Oggi lo scenario economico è mutato radicalmente per la suinicoltura italiana. Chi avrebbe mai immaginato un calo dei listini dei suini grassi da macello in appena tre mesi, crollati da 1,808 €/kg della metà di dicembre a 1,402 €/kg di inizio aprile, con l`Italia e quasi tutta l`Unione europea sotto chiave per l`emergenza Coronavirus? Va da sé che le fasi frizzanti di mercato del 2019, per lo meno dalla fase di giugno luglio fino a metà dicembre, sono solamente un felice ricordo. Un testacoda inaspettato, anche se segnali di rallentamento delle importazioni cinesi erano trapelati e gli effetti sui mercati interni di una frenata dell`export dall`Europa alla Cina, così come l`avvio della cosiddetta “Fase 1” dell`accordo fra Stati Uniti e Cina in chiave agroalimentare erano al centro delle domande degli analisti del settore. Insomma, un rallentamento dei prezzi sembrava plausibile, ma tutto sommato su livelli abbastanza contenuti e in grado di assicurare agli allevatori un sostanziale equilibrio e, di conseguenza, una remuneratività in grado di lasciare agli imprenditori la libertà di progettare passi in avanti strategici in termini di benessere animale, riduzione dei costi di produzione, miglioramento di alcune tipologie produttive che nel recente passato avevano portato forse a un calo percepito della qualità.

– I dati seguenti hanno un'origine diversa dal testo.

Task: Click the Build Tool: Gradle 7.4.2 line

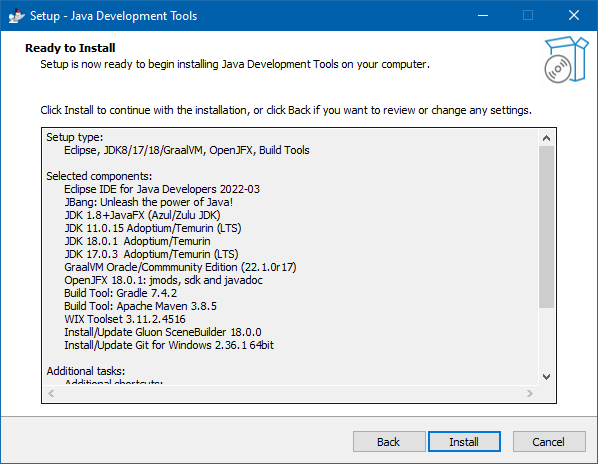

Restavano da risolvere comunque alcuni nodi niente affatto trascurabili. Fra i problemi, quelli connessi ai dazi internazionali, alla biosicurezza, fino al controllo degli animali selvatici, i maggiori responsabili della diffusione della Peste suina africana, altro tema passato in secondo piano in un frangente che privilegia le preoccupazioni della libertà personale e della gestione della questione sanitaria globale. Allora il Coronavirus rimaneva un fenomeno circoscritto a Wuhan e alla provincia cinese dello Hubei. Nulla di più.